Yoshimi emerged from the bath first and began drying herself with a bath towel. She could hear her daughter’s muffled voice coming from inside the bathroom. Her daughter would not leave the tub until she had put away the toys she played with in the water. She had also been brought up to always remove the plug after a bath.

With a bath towel wrapped around her chest, Yoshimi took a carton of milk from the refrigerator in the dining area and poured herself a glass. She made it a rule to drink a glass of milk before going to bed. It kept her bowels regular. Ikuko still showed no signs of getting out of the bath when Yoshimi had finished drinking her glass of milk. She bent down near the door and was about to tell Ikuko to get out of the bath when she heard her daughter talking to herself. She could only catch snatches.

That’s ’cos I’m playing all by myself… but… bear… no fair… It isn’t yours… mi…”

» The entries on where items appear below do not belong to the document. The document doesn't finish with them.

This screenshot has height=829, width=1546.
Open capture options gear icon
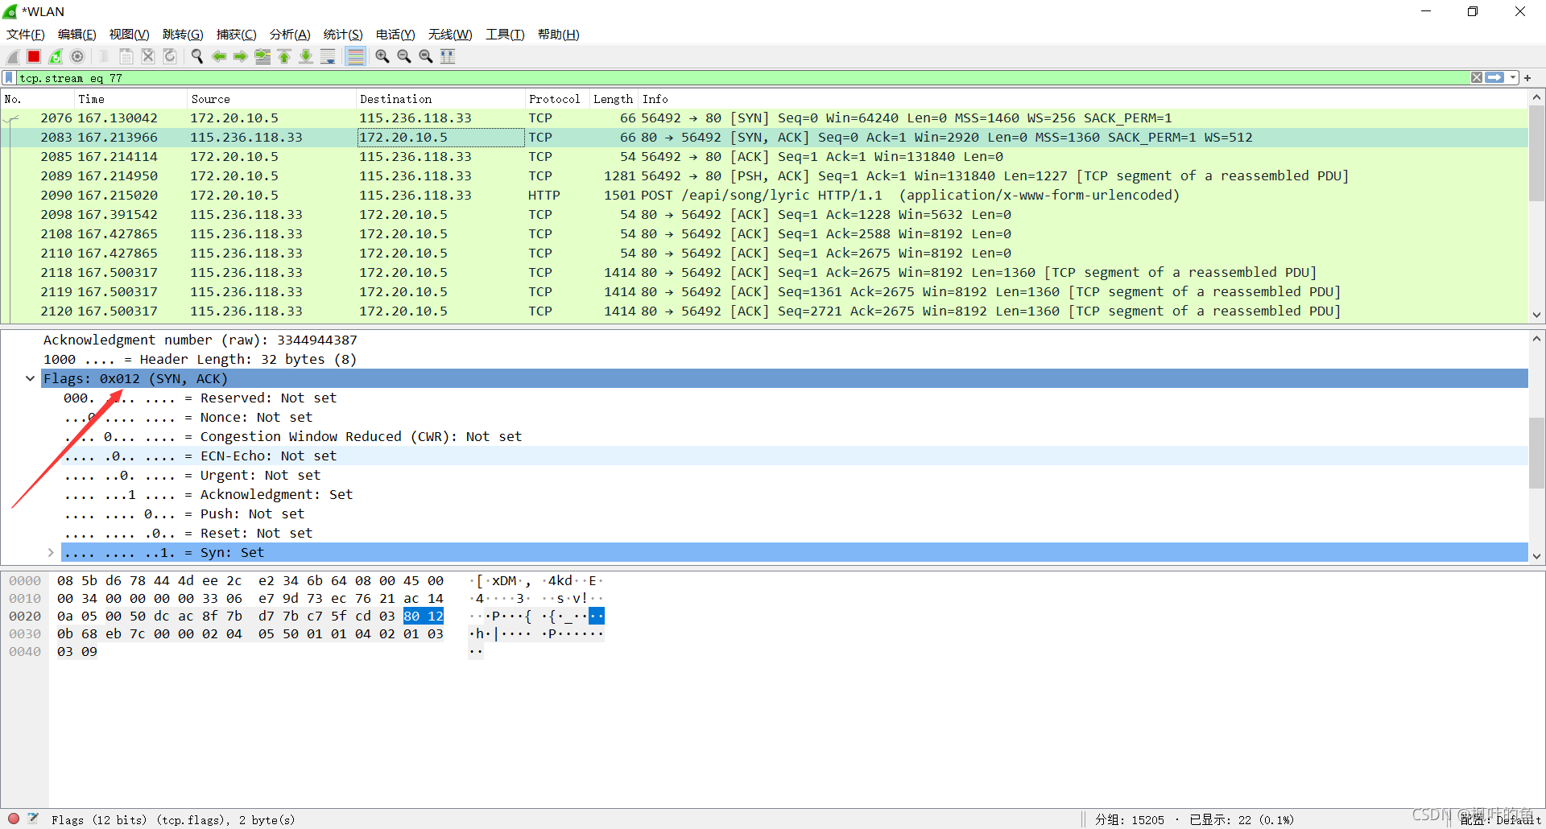pos(77,56)
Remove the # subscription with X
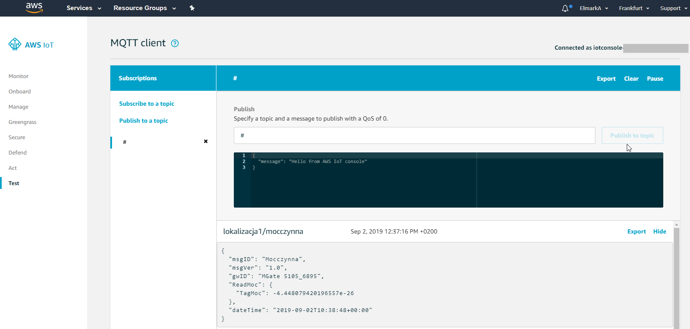The height and width of the screenshot is (329, 690). pos(206,141)
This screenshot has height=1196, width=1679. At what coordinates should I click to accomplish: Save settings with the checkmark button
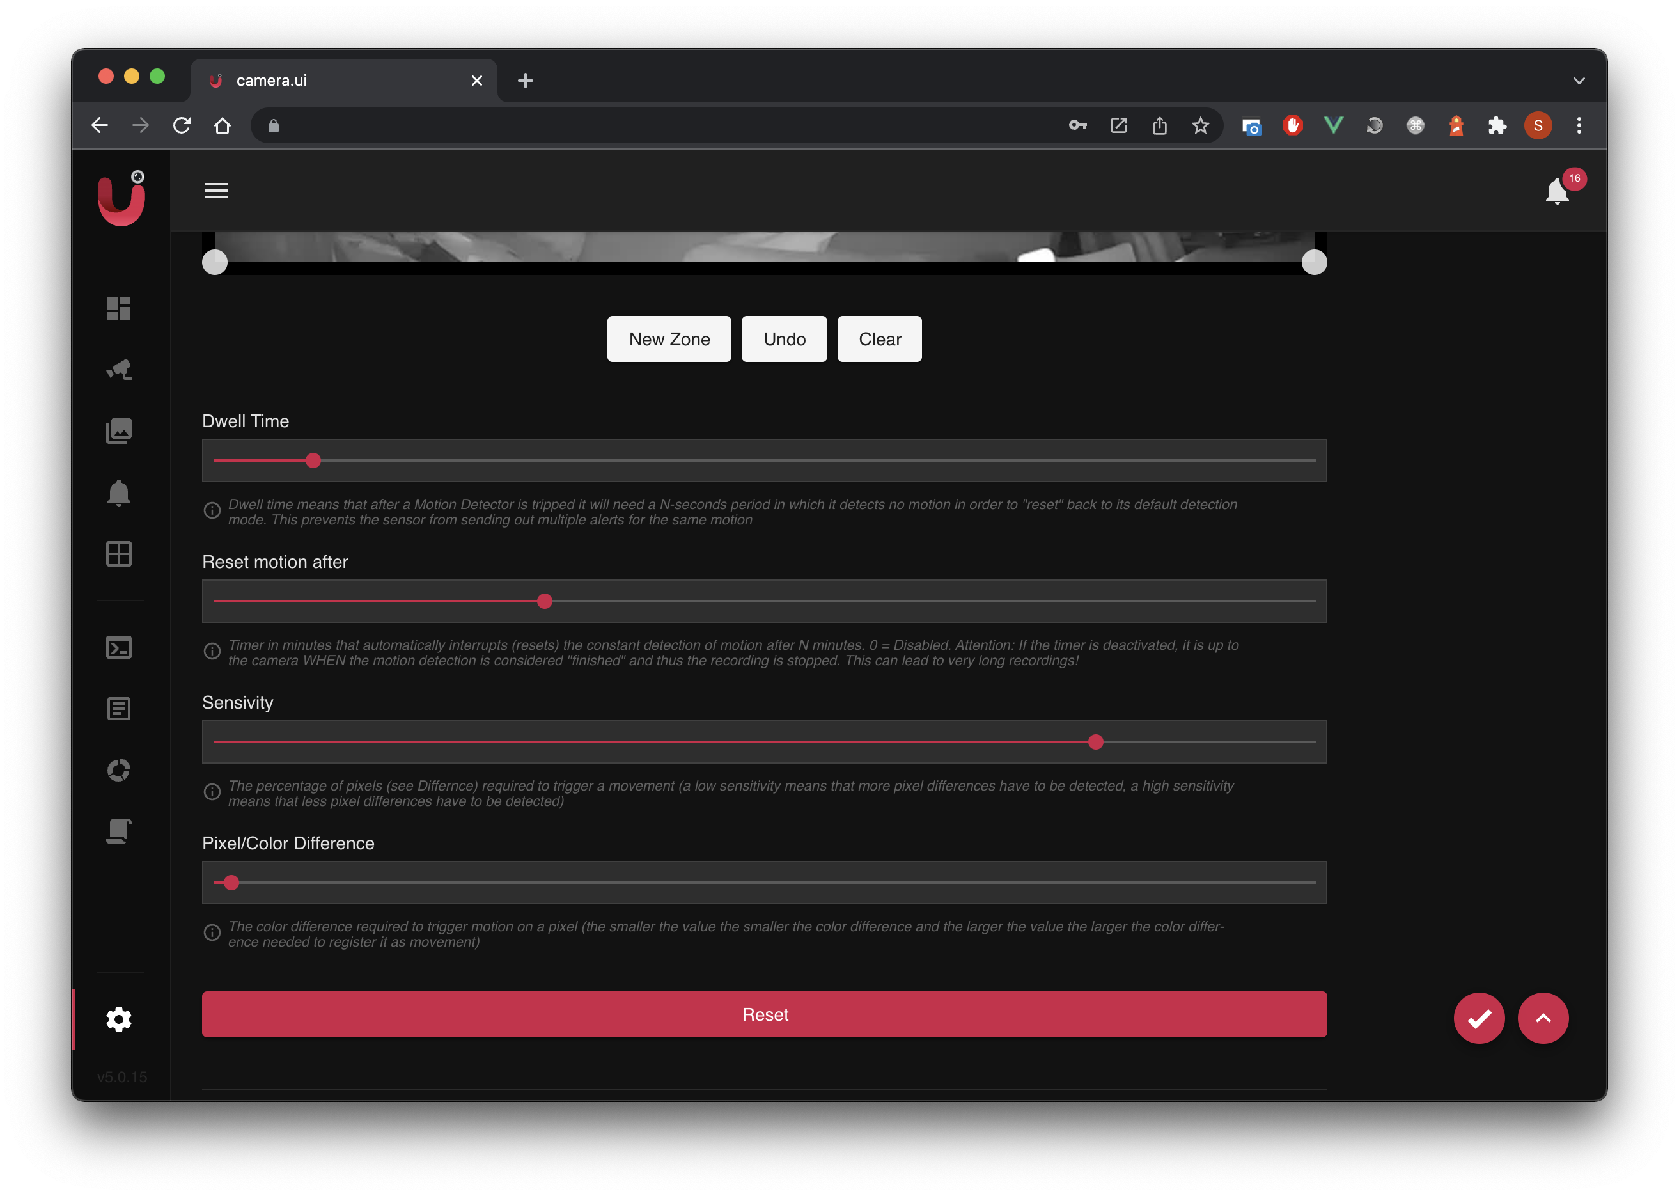click(x=1479, y=1018)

The “Mi…” caught Yoshimi’s attention as probably being the name of Ikuko’s friend. But, as far as Yoshimi knew, none of Ikuko’s friends at the nursery school or in the neighbourhood where they used to live in Musashino had names beginning with “Mi”. Who on earth was Ikuko having her imaginary conversation with, then? Ikuko did have a classmate called Mikihiko, but she always called him by his surname instead.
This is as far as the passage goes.